Campbell thanked the board for their kind words and tearfully said she would miss serving the school system, but is proud of the work she did.

The board also bid farewell to student representative Seirra Rodriguez, who read a “homework assignment” she was given by Beam. The essay explained how she was a transfer student to Pocahontas County and how the students at PCHS made her feel like she was at home. 

She thanked the board for giving her the opportunity to provide a voice for the students and took a group selfie that she plans to hang in her dorm room next year.

In miscellaneous management, the board approved the following:

• Date corrections on Policy 3120.12 – Substitutes in Areas of Critical Need and Shortage.

• Temporary Waiver of Policy 4433 – Vacation.

• Library instructional service for Marlinton and Hillsboro Elementary schools for the 2020-2021 school year, paid for with Federal Title I funds for said year.

• RFO Green Bank bathrooms bid to successful bidder, Architectural Interior Products, Inc., in the amount of $16,148 – $9,088 materials and $7,060 labor – to install bathroom partitions at Green Bank Elementary-Middle School in the main entrance and middle school wing bathrooms.

• To purchase two Bluebird gasoline buses for Pocahontas County Schools.

• To have board attorney Jason Long draft a document stating Jacob Meck Construction, Inc. has permission to use a portion of the board property in Green Bank.

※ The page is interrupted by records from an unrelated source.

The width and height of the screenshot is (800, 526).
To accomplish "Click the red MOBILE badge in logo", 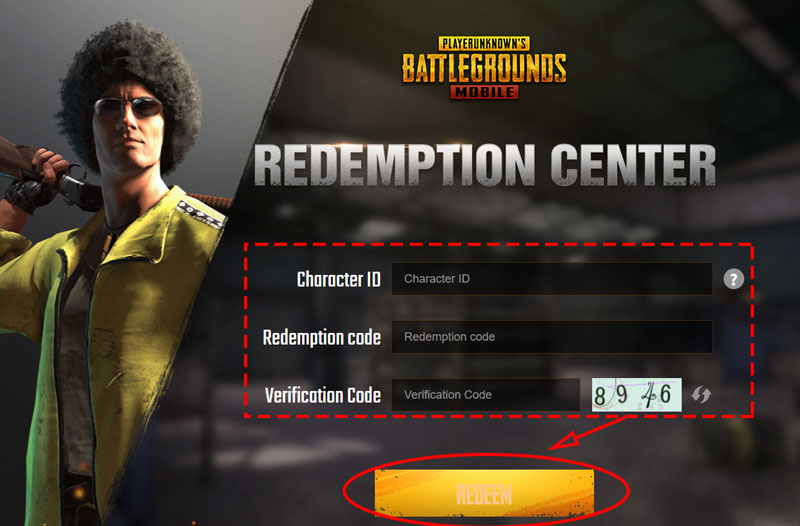I will pyautogui.click(x=484, y=92).
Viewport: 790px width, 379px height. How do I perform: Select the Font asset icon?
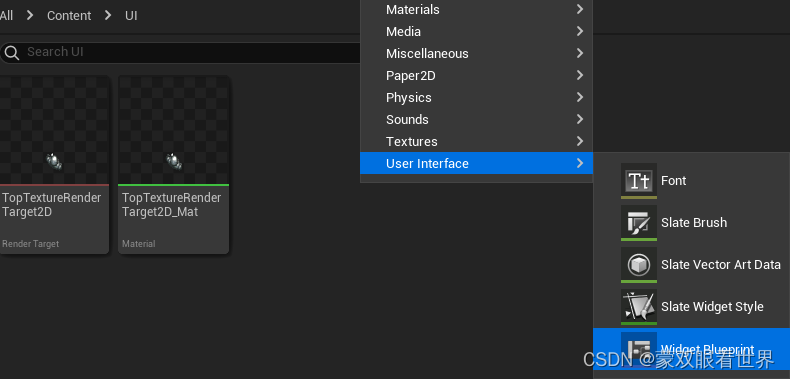point(639,180)
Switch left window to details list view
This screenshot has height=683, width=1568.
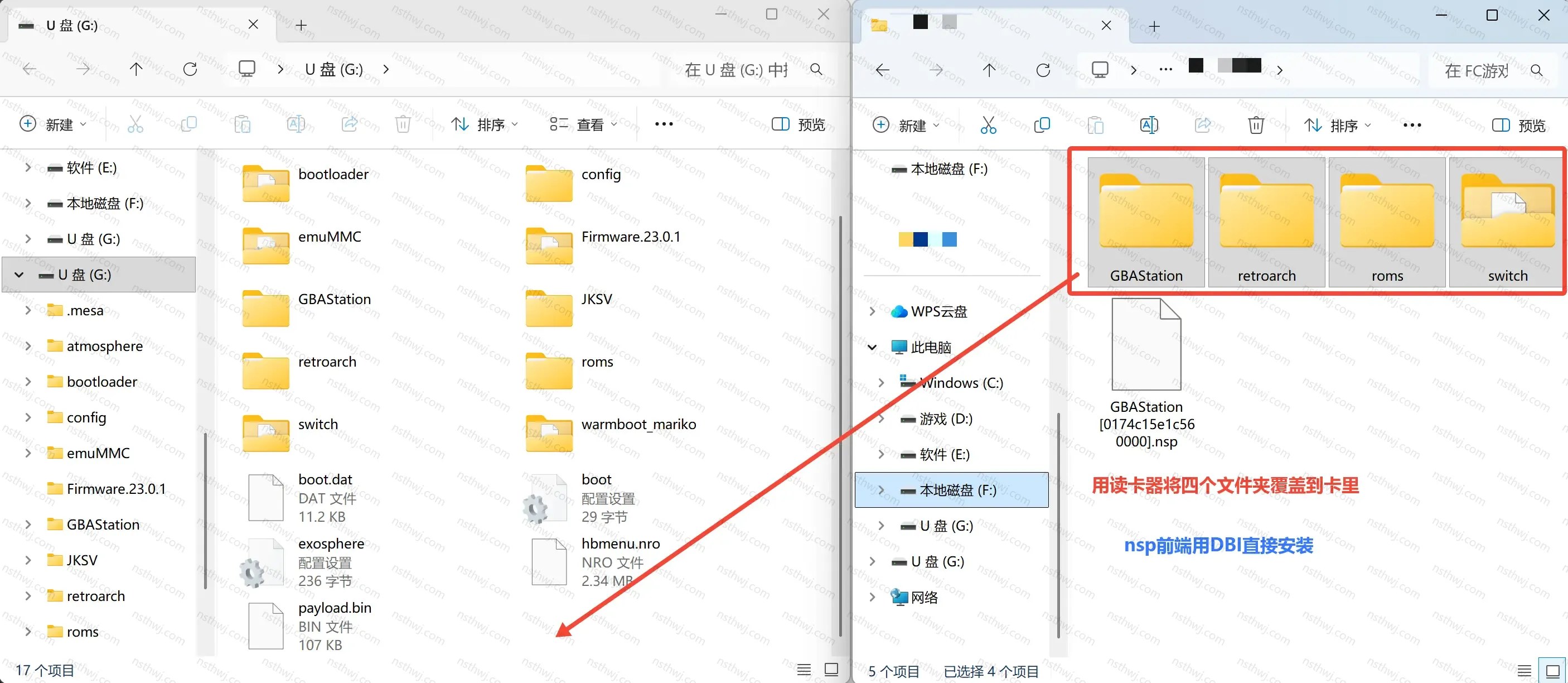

In personnel management, the board approved the following:

• Employment of Vada Boback as teacher of early childhood at Hillsboro Elementary School, at state minimum salary based on degree and experience plus equity, effective for the 2020-2021 school year. Term of employment is 200 days.

• Employment of Rachel E. McComb as teacher of mathematics at Marlinton Middle School, at state minimum salary based on degree and experience plus equity, effective for the 2020-2021 school year. Term of employment is 200 days.

• Employment of Kevin Thompson as cafeteria manager for the summer feeding program at Green Bank Elementary-Middle School, at hourly rate of pay based on state minimum, effective three days a week, six hours per day, for up to 11 weeks retroactive to May 28, contingent upon COVID-19 restrictions.

• Employment of Emmet Doolittle as cook III for the summer feeding program at Green Bank Elementary-Middle School, at hourly rate of pay based on state minimum, effective three days of week, six hours per day, for up to 11 weeks retroactive to May 28, contingent upon COVID-19 restrictions.

• Employment of Tessa M. Himelrick as itinerant teacher of special education – multi-categorical/autism – at Pocahontas County High School, at state minimum salary based on degree and experience plus equity, effective for the 2020-2021 school year. Term of employment is 200 days.

• Change in contract – Lori A. Doolittle and the board of education mutually agree to change her existing professional contract as Coordinator of Food Services/Child Nutrition Director/Truancy Diversion Specialist for Pocahontas County Schools, term of employment 220 days to Food Service Directory/Truancy Diversion Specialist, term of employment 216 days.

• Creation of position Director of Curriculum, Instruction and Federal Programs for Pocahontas County Schools, at state minimum salary based on degree and experience, effective July 1, for the 2020-2021 fiscal year, term of employment is 261 days. Fifty percent of salary paid for with federal funds.

The next board meeting will be Monday, July 6, at 8 a.m., at the board of education conference room.